The latest milestone in this saga is the revelation that Amazon’s advertising business has exceeded the revenue stream we hear about more often: Amazon Prime. This puts Amazon’s ad-world prominence and promise into perspective. It’s a sleeping giant due to its fitting ingredients for an ad revenue superpower.
Prominence and Promise
Going deeper into the numbers, Amazon made almost $36 billion in ad revenue in the 12 months trailing its Q3 earnings. That compares to just over $34 billion in subscription revenue. The latter includes Prime but also video, music, eBooks, and Audible subscriptions (some of which can be bundled with Prime).
So what are these ads? 90 percent of ad revenue is from search ads. These are sponsored results in search that takes place on Amazon. Though ample inbound traffic comes from Google searches that deep-link to Amazon product listings, shoppers increasingly go straight to Amazon, then search.
Correspondingly, Amazon sellers can amplify their exposure by buying into various sponsored placement options. These follow a Google-like bid marketplace model. And as we’ve reported, 73 percent of Amazon sellers buy these ads. Moreover, 89 percent of U.S. users are satisfied with the UX and ad load.

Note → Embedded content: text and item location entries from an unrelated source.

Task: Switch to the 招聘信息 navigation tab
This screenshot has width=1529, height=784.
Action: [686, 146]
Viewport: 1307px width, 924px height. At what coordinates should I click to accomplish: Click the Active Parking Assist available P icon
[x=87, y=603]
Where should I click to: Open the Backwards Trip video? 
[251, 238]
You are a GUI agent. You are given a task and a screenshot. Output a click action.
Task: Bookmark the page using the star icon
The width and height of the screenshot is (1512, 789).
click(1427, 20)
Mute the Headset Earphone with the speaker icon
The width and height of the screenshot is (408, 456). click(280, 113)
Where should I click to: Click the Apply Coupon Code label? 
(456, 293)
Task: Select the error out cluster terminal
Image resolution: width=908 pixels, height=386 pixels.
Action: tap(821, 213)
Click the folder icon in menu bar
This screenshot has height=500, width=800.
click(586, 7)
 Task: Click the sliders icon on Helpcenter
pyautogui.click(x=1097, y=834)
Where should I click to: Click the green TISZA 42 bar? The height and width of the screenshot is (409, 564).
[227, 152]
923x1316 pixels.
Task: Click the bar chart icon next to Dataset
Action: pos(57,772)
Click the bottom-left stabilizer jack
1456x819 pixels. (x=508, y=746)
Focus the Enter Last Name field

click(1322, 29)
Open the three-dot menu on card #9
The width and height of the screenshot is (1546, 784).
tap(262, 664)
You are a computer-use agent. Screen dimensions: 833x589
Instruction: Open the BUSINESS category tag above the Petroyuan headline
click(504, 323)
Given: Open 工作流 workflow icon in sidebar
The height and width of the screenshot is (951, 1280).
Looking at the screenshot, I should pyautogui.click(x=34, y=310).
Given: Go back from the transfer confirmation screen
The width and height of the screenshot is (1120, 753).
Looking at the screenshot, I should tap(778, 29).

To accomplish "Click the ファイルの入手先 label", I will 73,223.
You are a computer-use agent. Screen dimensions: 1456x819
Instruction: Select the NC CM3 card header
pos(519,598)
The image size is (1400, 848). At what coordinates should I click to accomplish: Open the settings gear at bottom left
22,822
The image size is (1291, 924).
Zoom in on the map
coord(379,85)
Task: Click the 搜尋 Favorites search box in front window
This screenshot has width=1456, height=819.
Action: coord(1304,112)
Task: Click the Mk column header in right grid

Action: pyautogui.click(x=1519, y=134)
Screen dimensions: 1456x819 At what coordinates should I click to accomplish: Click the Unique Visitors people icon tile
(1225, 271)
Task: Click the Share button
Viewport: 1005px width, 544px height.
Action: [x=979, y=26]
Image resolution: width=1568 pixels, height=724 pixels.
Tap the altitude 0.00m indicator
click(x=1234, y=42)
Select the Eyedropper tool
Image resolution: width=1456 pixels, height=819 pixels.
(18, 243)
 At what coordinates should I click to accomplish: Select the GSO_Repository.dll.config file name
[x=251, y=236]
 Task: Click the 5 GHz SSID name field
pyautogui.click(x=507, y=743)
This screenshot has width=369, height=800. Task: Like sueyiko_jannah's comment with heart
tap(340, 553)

And it doesn’t end there. Search has the most scale, but other Amazon properties could begin to comprise a broader network of multi-media and cross-channel offerings. We’re talking streaming video via Prime (now reaching 120 million monthly users), as well as channels like Alexa and Twitch.
The other big advantage for Amazon’s ad business is its first-party orientation. As background, most privacy restrictions don’t inhibit collecting user data for content/ad targeting on one’s own properties. The penalty flag is thrown when companies share or sell such data to third parties.
So in a world that favors first-party networks — defined as web properties under the same ownership — it doesn’t get much bigger than Amazon. So it could attract advertisers looking for the reach of an ad network, but the unfettered targeting and contextual relevance of the world’s biggest online store.
Meanwhile, from a strategic perspective, Amazon has so much scale and reach through its eCommerce business that integrating an ad business is logical and adjacent. Moreover, it’s a key diversification move as giants like Amazon need to continue finding new revenue streams as their core businesses mature.
If this sounds familiar, it’s the factor that drove AWS into existence, which has been one of the most successful tech stories of the past decade. That’s all to say that Amazon is highly motivated to chase such adjacent revenue streams, which means we’ll continue to see it chipping away at the duopoly.